Aku datang, dan melihatmu sudah duduk kembali di posisi yang sama seperti ketika kau sedang makan nasi uduk. Tapi kali ini, kau tidak sedang makan. Nasi uduknya masih tersimpan rapi di atas meja kaca corak elang itu.

“Gimana, Na?” tanyamu lagi setelah aku duduk tepat di sampingmu.
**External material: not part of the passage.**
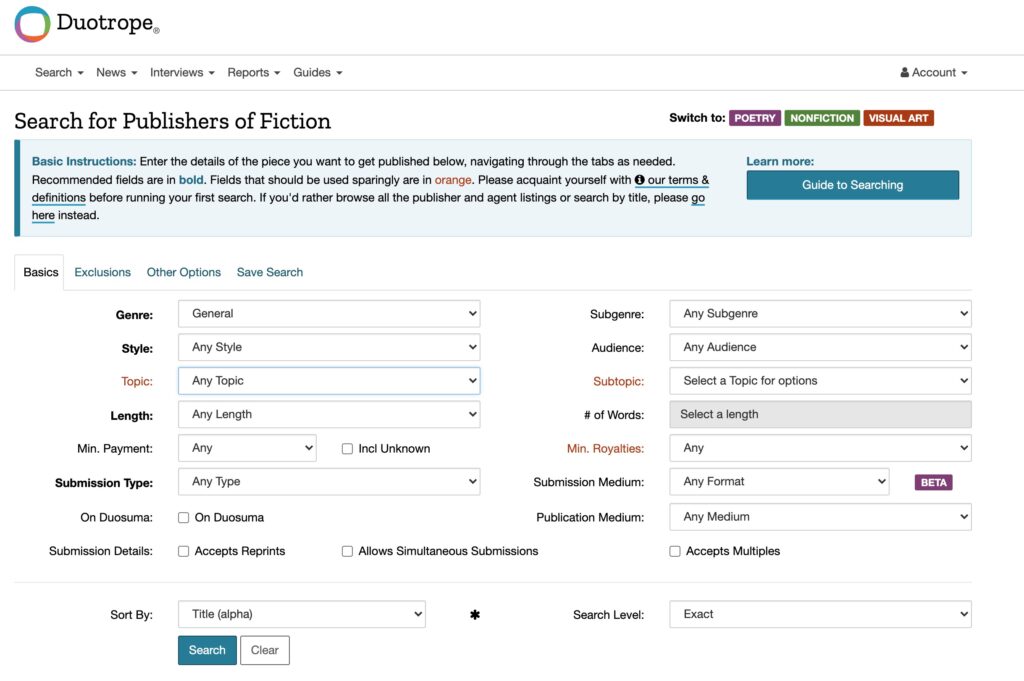Click the asterisk icon beside Sort By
Aku hanya sedikit menganggukkan kepala. Melupakan spontanitas terkejut yang sempat terlontarkan dariku. Karena bukan tidak mau mengatakan sekedar kata ‘Ya’, tapi aku masih sangat-sangat terkejut kala itu, Aa. Belum lagi aku harus izin sama Vani yang sebenarnya waktu itu, dia yang suka Aa.
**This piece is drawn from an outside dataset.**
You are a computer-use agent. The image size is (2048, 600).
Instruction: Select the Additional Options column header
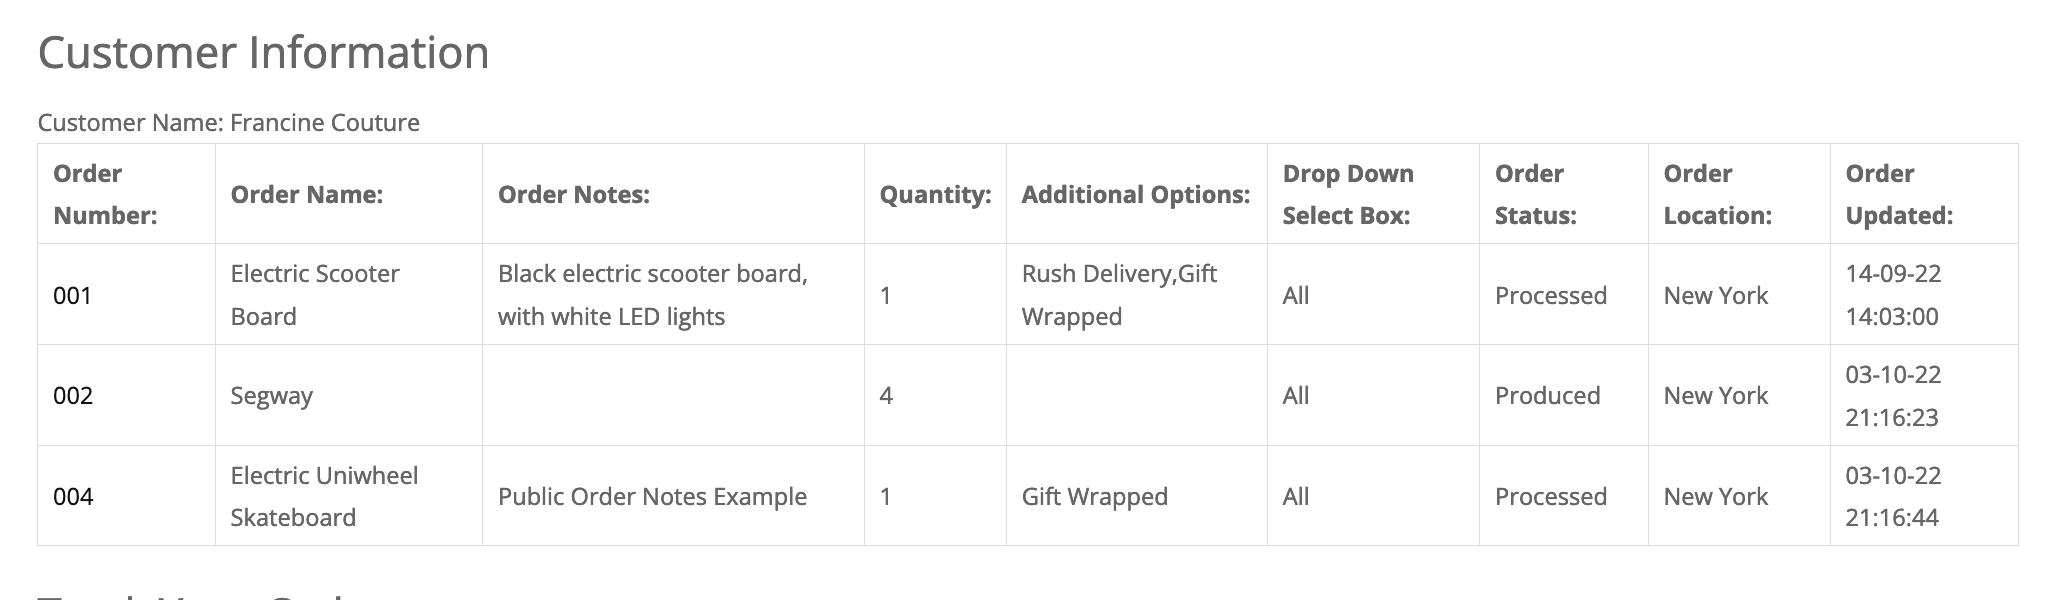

Apakah ini nyata atau hanya sebuah guyonan jayus darimu?” atau Apakah di usia yang masih sangat muda ini aku diizinkan berpacaran oleh Mama dan Bapak? I didn’t think so. Tapi Mama Bapak, bisa diaturlah nanti” tambahku cekikikkan dalam hati. Konflik batin berkecamuk. Ketika hati bertanya-tanya, logika menjawab dengan pemikiran rasionalnya. Mungkin bukan rasional, namun dipaksakan menjadi masuk akal. “Ini nyata kok, Vina! Dan ya kalau memang tidak diizinkan pacaran oleh Mama, ya gak apa-apa. Jangan dulu diambil pusinglah. Bukannya emang kamu mau punya pacar?! Tapi bagaimana dengan ajaran Islam? Sudahlah, santai saja.. Toh kamu tidak akan melakukan hal bodoh dengan Yuda kan? Lumayan loh, untuk antar-jemput les” Ya, antar-jemput les adalah satu-satunya alasan aku berani menganggukkan kepala.  Jadi, pacaran ketika SMP itu adalah suatu TREND yang ya.. lumayan untuk ojek nganterin les. BRUK!!.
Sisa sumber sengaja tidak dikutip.